Personal information
- Born: February 10, 1943 (age 83) Independence, Missouri, U.S.
- Height: 178 cm (5 ft 10 in)
- Weight: 67 kg (148 lb)

Sport
- Sport: Athletics
- Event: Racewalking
- Club: Mid-America Track Club, Kansas City

Achievements and titles
- Personal best(s): 20 km – 1:30:10 (1974) 50 km – 4:00:46 (1972)

Medal record
Representing the United States
Olympic Games
| Bronze medal – third place | 1968 Mexico City | 50 km walk |
| Bronze medal – third place | 1972 Munich | 50 km walk |
Pan American Games
| Gold medal – first place | 1967 Winnipeg | 50 km walk |
| Gold medal – first place | 1971 Cali | 50 km walk |

= Larry Young (race walker) =

American racewalker

Lawrence Dean Young (born February 10, 1943) is an American racewalker. He had his best results in the 50 km distance, winning bronze medals at the 1968 and 1972 Olympics and gold medals at the 1967 and 1971 Pan American Games. Young is the only American to ever win a medal in long distance racewalking.

Young graduated from Columbia College (Missouri), where he attended on the only racewalking scholarship given in the United States.

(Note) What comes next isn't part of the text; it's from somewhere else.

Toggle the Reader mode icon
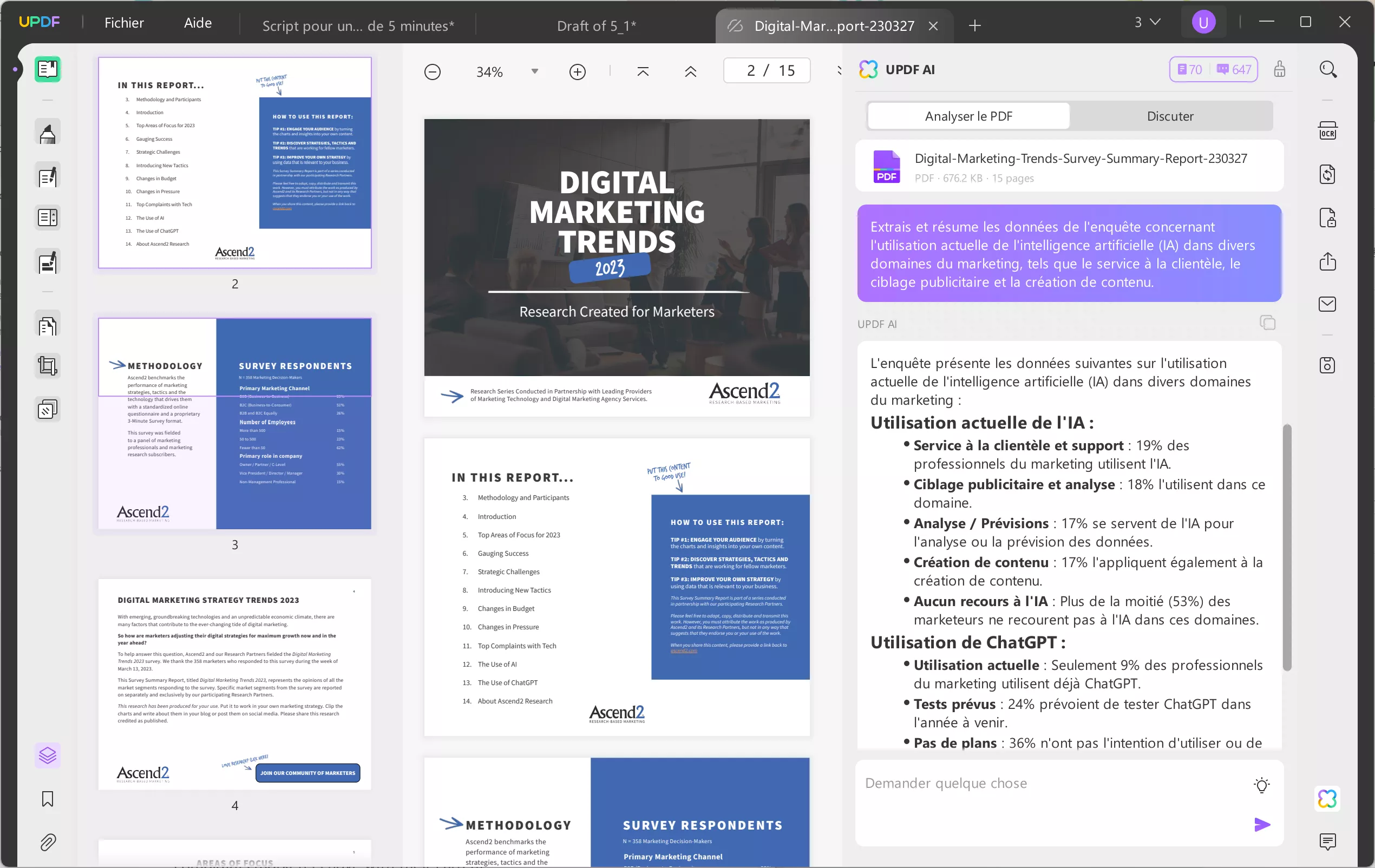1375x868 pixels. 48,69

Young is an accomplished sculptor who has placed over 50 monumental outdoor sculptures nationally and abroad. Most of his work has been in bronze, but he also works with stainless steel, marble, and other materials. He owns and operates a full-scale, 6000 sqft foundry where he personally creates and produces most of his work. He also has works on display with the Art of the Olympians.